演習課題 —
1. クエリに関する文章を読み、次の問いに答えなさい。
(a) サブクエリの実行に便利だと述べられているものは何か。
(b) 入れ子の場合、メインクエリに干渉しないように入れるものは何か。
(c) 一致させる条件の例として挙げられている四つは何か。
2. クエリに関する文章を、最後の文の次から書き継ぎなさい。

読解文 —
メインクエリとサブクエリにwp_queryを駆使する(記事出力の入れ子)

メインクエリとサブクエリにwp_queryを駆使する(記事出力の入れ子)

メインクエリとサブクエリにwp_queryを駆使する(記事出力の入れ子)

Wordpressのデータ出力にはWordpress側が自動で実行するメインクエリと、管理者側が任意に実行するサブクエリとがあります。

メインクエリによるデータの流れ(メインループ)以外は、独立していても入れ子になっていても全てサブクエリ(サブループ)となります。

サブクエリ実行にはWP_Queryが便利です。様々な条件を指定・抽出してデータを表示する事ができます。入れ子の場合はwp_reset_postdataを入れてメインクエリに干渉しない様にしましょう。

Wordpressのメインクエリとサブクエリについて

Wordpressは、データベースやサーバー上の画像やファイルからデータを取得してWEBページを構成するシステムです。

どんな時も常に条件に一致するデータを要求・取得している訳ですね。

この「条件に一致するデータをデータベースへ要求する事」クエリと呼びます。

一致させる条件として「カテゴリ名」「投稿ID」「取得順」「取得データ数」など様々なものを指定することができます。

メインクエリとサブクエリ

クエリには、Wordpressが自動的に行っているメインクエリと、管理者が任意に取得要求するサブクエリとがあります。

・メインクエリ
・サブクエリ

Wordpress側がメインクエリを実行しつつ、その流れの中で管理者によってサブクエリが実行される場合がほとんどです。

Wordpessでデータ表示を駆使するため、常にメインクエリとサブクエリが同時実行されているのですね。

入れ子状態になっている場合がほとんど

メインクエリとサブクエリは同時並行ではなく、メインクエリ実行中にサブクエリが実行される場合が多いです。

表示データ —

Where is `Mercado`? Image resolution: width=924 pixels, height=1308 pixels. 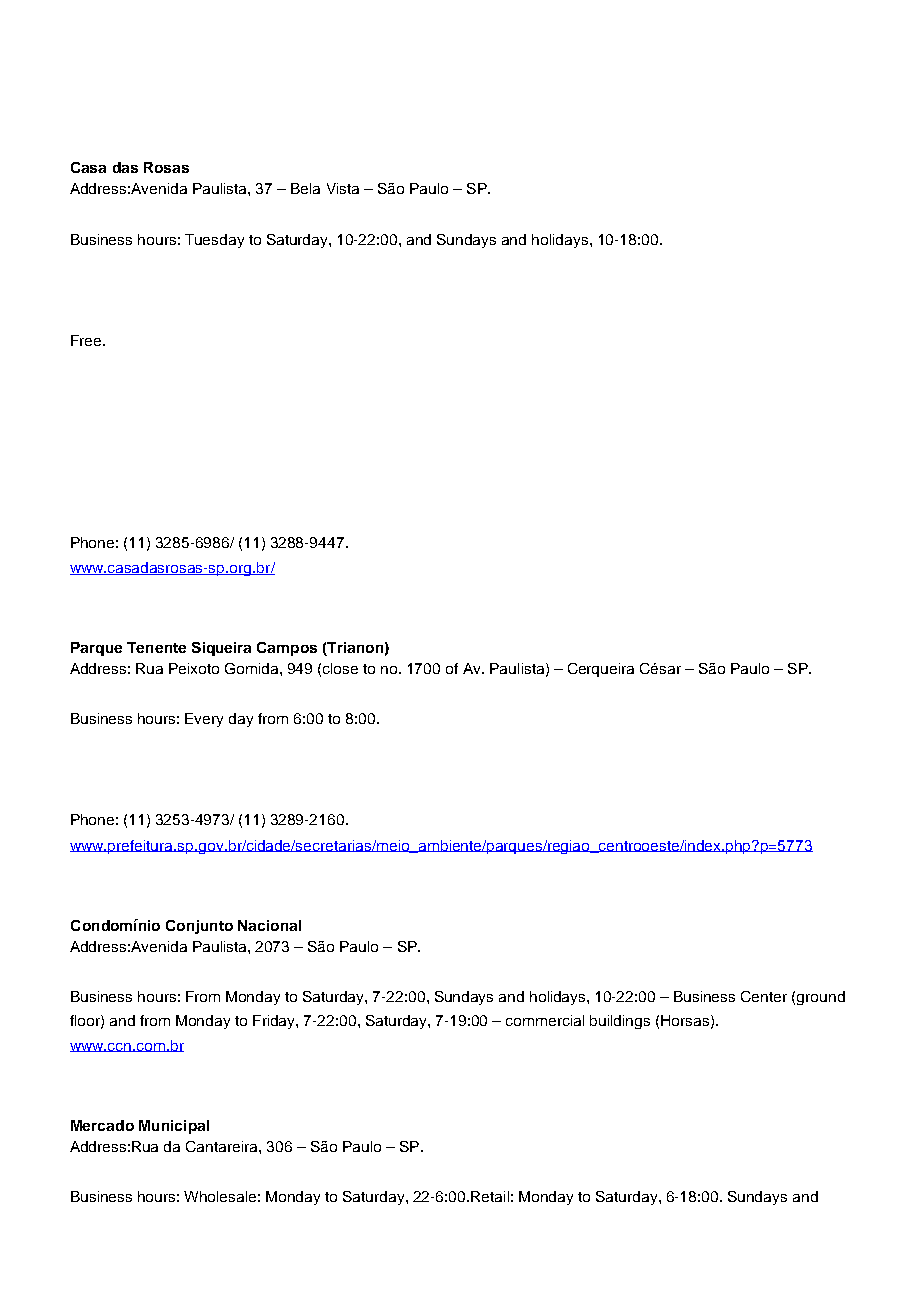
Mercado is located at coordinates (102, 1125).
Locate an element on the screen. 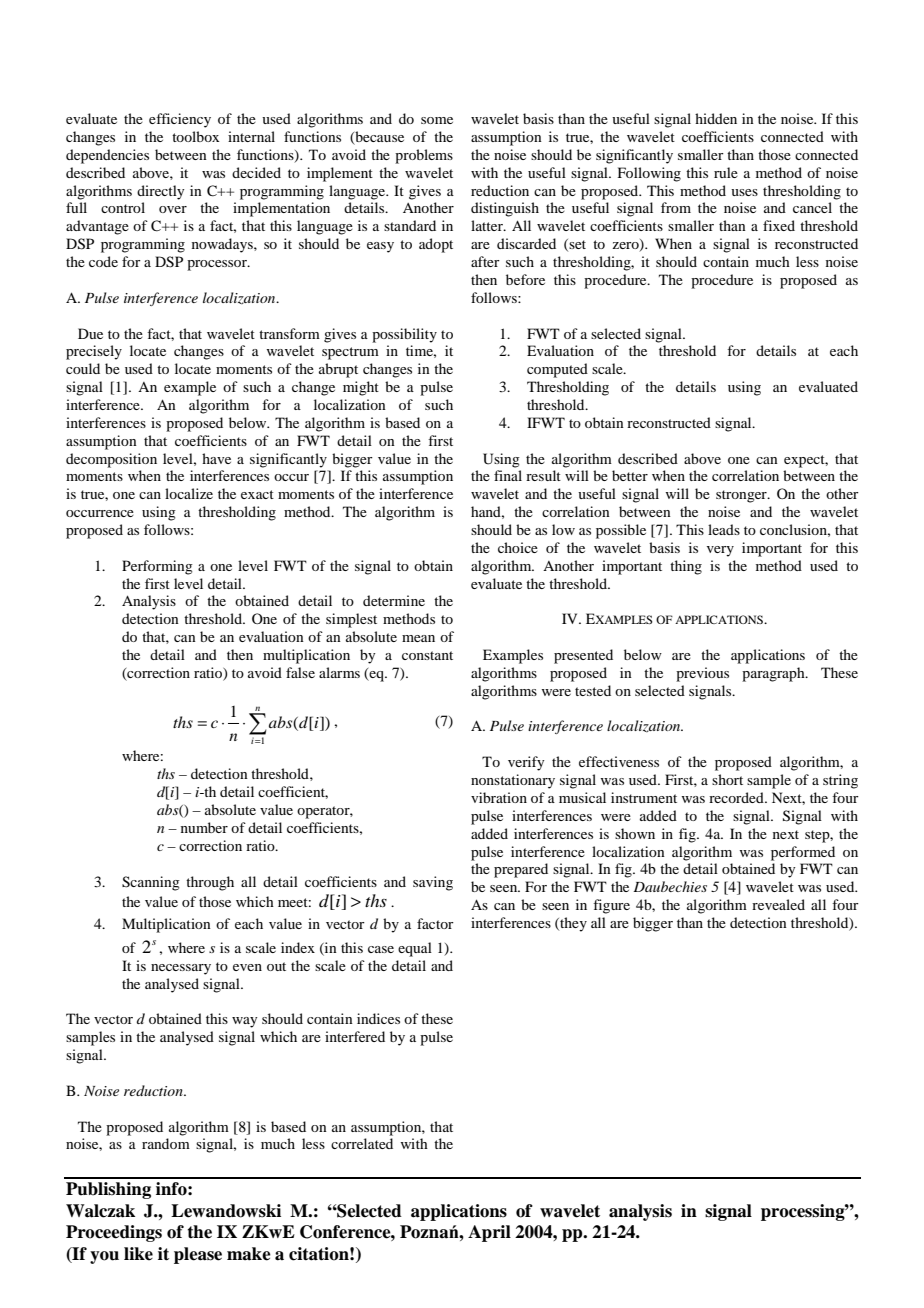  rule is located at coordinates (726, 172).
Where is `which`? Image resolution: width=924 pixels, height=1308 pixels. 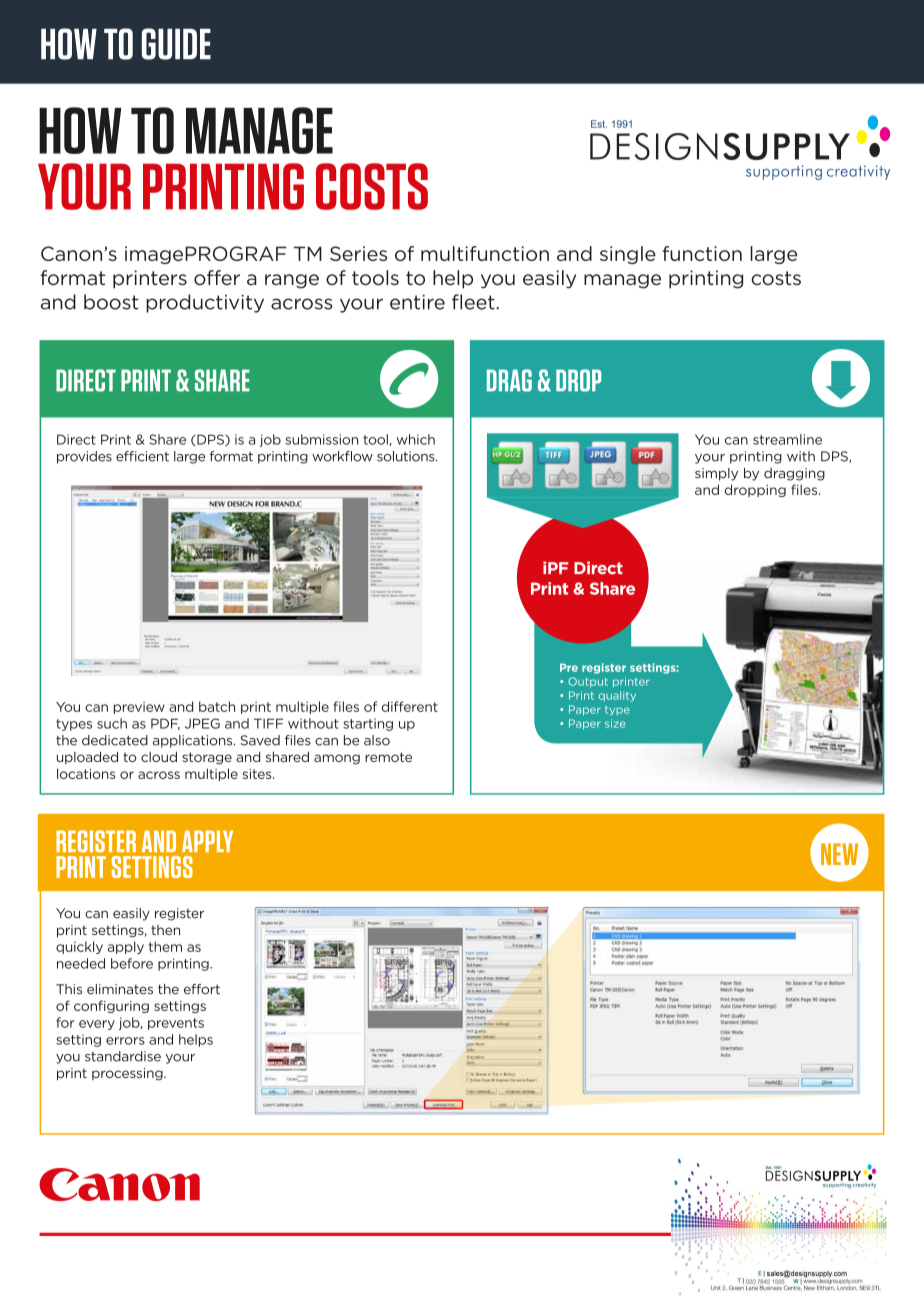 which is located at coordinates (416, 439).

解答一覧 —
1.
(a) WP_Query
(b) wp_reset_postdata
(c) 「カテゴリ名」「投稿ID」「取得順」「取得データ数」

2.
つまりメインクエリ実行中の「入れ子」として、サブクエリが動く訳ですね。

メインクエリの流れをさえぎる事なく、各箇所でスムーズな情報取得がされる必要があります。

本記事ではWordpressにおけるこのクエリ(メインクエリ・サブクエリ)について解説をしたいと思います。

メインクエリとは

メインクエリとは、Wordpressによって自動的に作成・発行されるクエリの事を指します。

Wordpressシステム実行時に実施される

Wordpressではページが出力されると同時に、必要データ取得のクエリが実行されます。

例えば下の画像は、page.phpとsingle.phpファイルの上部記述です。

テーマファイル上部の出力記述

同じ記述なのにpage.phpでは固定ページ、single.phpでは投稿ページが表示されます。

特に取得データの種類などの指定はしていません。

それにもかかわらず正常にデータを表示できるのは、Wordpressによりメインクエリが自動実行されているためです。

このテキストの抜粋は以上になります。